Activity = Below is a block of records; please copy all of them exactly.

■ ■ ■ ■

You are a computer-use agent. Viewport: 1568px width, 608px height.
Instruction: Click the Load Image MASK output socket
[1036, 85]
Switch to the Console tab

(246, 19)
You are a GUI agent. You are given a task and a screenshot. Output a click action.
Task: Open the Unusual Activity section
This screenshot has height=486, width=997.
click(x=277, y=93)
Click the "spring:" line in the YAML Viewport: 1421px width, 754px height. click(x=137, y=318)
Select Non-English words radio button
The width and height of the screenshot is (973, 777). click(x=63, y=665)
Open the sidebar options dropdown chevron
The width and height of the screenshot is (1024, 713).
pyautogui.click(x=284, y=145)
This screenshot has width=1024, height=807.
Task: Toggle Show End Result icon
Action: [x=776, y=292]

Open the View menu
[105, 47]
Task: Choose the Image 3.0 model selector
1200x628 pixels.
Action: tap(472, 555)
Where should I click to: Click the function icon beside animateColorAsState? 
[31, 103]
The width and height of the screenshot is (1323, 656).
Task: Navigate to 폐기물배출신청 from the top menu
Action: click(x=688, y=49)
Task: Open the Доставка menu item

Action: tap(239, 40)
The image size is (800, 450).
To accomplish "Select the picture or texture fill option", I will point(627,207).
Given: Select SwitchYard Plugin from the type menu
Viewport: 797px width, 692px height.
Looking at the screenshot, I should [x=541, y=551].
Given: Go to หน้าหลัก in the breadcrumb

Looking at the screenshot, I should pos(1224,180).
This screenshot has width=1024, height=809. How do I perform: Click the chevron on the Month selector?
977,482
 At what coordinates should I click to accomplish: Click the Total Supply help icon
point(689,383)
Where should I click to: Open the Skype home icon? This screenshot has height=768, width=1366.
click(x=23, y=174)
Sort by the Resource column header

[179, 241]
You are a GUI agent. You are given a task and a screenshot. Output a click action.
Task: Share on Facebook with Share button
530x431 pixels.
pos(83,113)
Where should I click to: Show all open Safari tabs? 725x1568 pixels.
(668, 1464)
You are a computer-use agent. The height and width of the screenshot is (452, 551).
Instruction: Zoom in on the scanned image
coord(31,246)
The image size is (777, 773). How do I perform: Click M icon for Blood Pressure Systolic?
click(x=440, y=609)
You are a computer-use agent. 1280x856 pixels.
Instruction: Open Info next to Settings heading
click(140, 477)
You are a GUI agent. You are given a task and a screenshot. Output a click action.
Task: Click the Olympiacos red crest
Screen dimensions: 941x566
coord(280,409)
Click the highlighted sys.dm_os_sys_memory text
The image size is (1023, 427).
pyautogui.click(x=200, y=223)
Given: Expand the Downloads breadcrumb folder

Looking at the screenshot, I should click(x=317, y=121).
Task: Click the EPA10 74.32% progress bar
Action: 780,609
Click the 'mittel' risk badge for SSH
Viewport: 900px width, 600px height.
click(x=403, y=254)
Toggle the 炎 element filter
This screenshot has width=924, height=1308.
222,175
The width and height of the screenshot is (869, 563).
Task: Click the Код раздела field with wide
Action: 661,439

■ ■ ■ ■

Solution to this task =
You are a computer-use agent. Viewport: 1568px width, 608px height.
Instruction: Click the Load Image MASK output socket
[1036, 85]
Switch to the Console tab

(246, 19)
You are a GUI agent. You are given a task and a screenshot. Output a click action.
Task: Open the Unusual Activity section
This screenshot has height=486, width=997.
click(x=277, y=93)
Click the "spring:" line in the YAML Viewport: 1421px width, 754px height. click(x=137, y=318)
Select Non-English words radio button
The width and height of the screenshot is (973, 777). click(x=63, y=665)
Open the sidebar options dropdown chevron
The width and height of the screenshot is (1024, 713).
pyautogui.click(x=284, y=145)
This screenshot has width=1024, height=807.
Task: Toggle Show End Result icon
Action: [x=776, y=292]

Open the View menu
[105, 47]
Task: Choose the Image 3.0 model selector
1200x628 pixels.
Action: tap(472, 555)
Where should I click to: Click the function icon beside animateColorAsState? 
[31, 103]
The width and height of the screenshot is (1323, 656).
Task: Navigate to 폐기물배출신청 from the top menu
Action: click(x=688, y=49)
Task: Open the Доставка menu item

Action: tap(239, 40)
The image size is (800, 450).
To accomplish "Select the picture or texture fill option", I will point(627,207).
Given: Select SwitchYard Plugin from the type menu
Viewport: 797px width, 692px height.
Looking at the screenshot, I should [x=541, y=551].
Given: Go to หน้าหลัก in the breadcrumb

Looking at the screenshot, I should pos(1224,180).
This screenshot has width=1024, height=809. How do I perform: Click the chevron on the Month selector?
977,482
 At what coordinates should I click to accomplish: Click the Total Supply help icon
point(689,383)
Where should I click to: Open the Skype home icon? This screenshot has height=768, width=1366.
click(x=23, y=174)
Sort by the Resource column header

[179, 241]
You are a GUI agent. You are given a task and a screenshot. Output a click action.
Task: Share on Facebook with Share button
530x431 pixels.
pos(83,113)
Where should I click to: Show all open Safari tabs? 725x1568 pixels.
(668, 1464)
You are a computer-use agent. The height and width of the screenshot is (452, 551).
Instruction: Zoom in on the scanned image
coord(31,246)
The image size is (777, 773). How do I perform: Click M icon for Blood Pressure Systolic?
click(x=440, y=609)
You are a computer-use agent. 1280x856 pixels.
Instruction: Open Info next to Settings heading
click(140, 477)
You are a GUI agent. You are given a task and a screenshot. Output a click action.
Task: Click the Olympiacos red crest
Screen dimensions: 941x566
coord(280,409)
Click the highlighted sys.dm_os_sys_memory text
The image size is (1023, 427).
pyautogui.click(x=200, y=223)
Given: Expand the Downloads breadcrumb folder

Looking at the screenshot, I should click(x=317, y=121).
Task: Click the EPA10 74.32% progress bar
Action: 780,609
Click the 'mittel' risk badge for SSH
Viewport: 900px width, 600px height.
click(x=403, y=254)
Toggle the 炎 element filter
This screenshot has width=924, height=1308.
222,175
The width and height of the screenshot is (869, 563).
Task: Click the Код раздела field with wide
Action: 661,439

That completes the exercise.